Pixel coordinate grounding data
■ ■ ■ ■

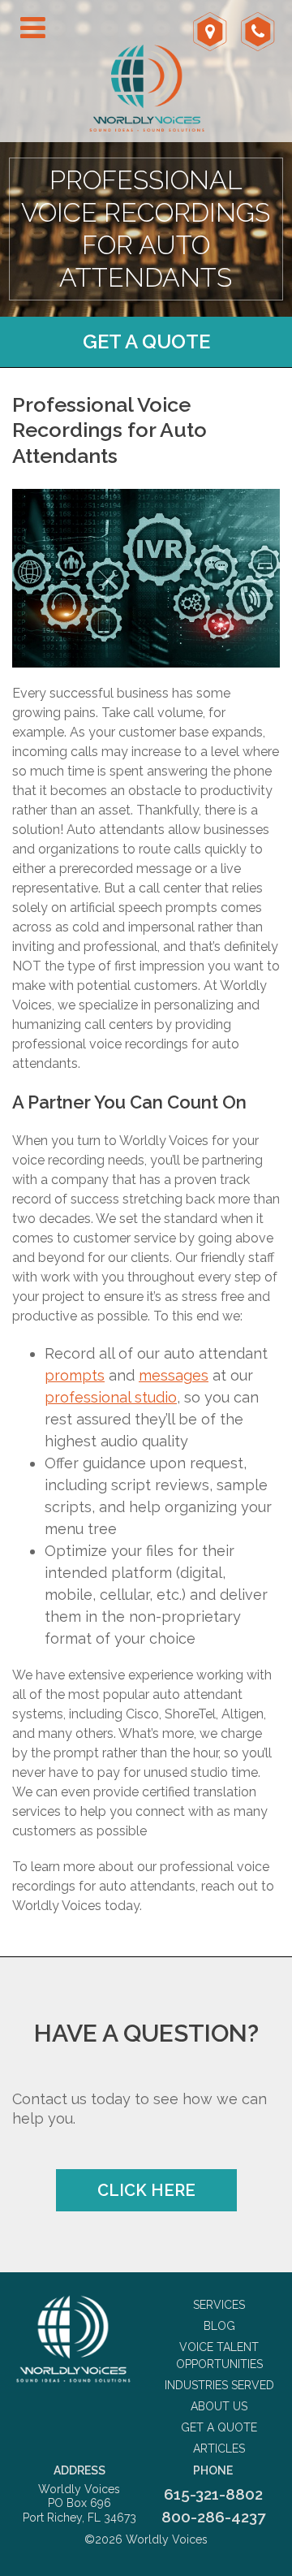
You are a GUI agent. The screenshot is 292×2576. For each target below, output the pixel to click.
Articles (219, 2448)
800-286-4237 (213, 2517)
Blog (219, 2325)
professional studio (111, 1397)
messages (173, 1375)
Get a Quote (146, 341)
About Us (219, 2406)
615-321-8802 (213, 2494)
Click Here (146, 2190)
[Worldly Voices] (73, 2339)
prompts (75, 1375)
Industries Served (219, 2385)
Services (219, 2304)
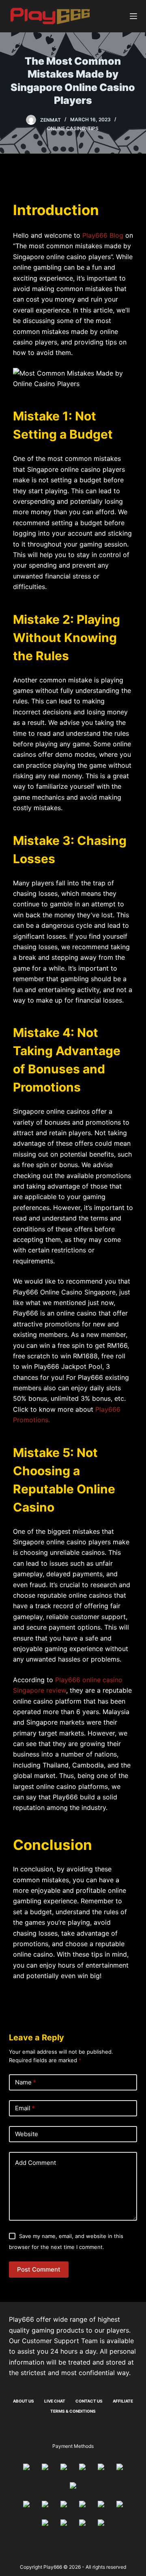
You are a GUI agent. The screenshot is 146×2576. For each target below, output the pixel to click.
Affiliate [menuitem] (123, 2401)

■ ■ ■ ■

§ **Work request**: An exact copy of the lines from the one with "Articles (219, 2448)" through the end of the entries above, both included, is the whole answer. It contains no pictures.

§ **Result for this task**:
Articles (219, 2448)
800-286-4237 (213, 2517)
Blog (219, 2325)
professional studio (111, 1397)
messages (173, 1375)
Get a Quote (146, 341)
About Us (219, 2406)
615-321-8802 (213, 2494)
Click Here (146, 2190)
[Worldly Voices] (73, 2339)
prompts (75, 1375)
Industries Served (219, 2385)
Services (219, 2304)
You are a GUI agent. The screenshot is 146×2576. For each target below, output the pixel to click.
Affiliate [menuitem] (123, 2401)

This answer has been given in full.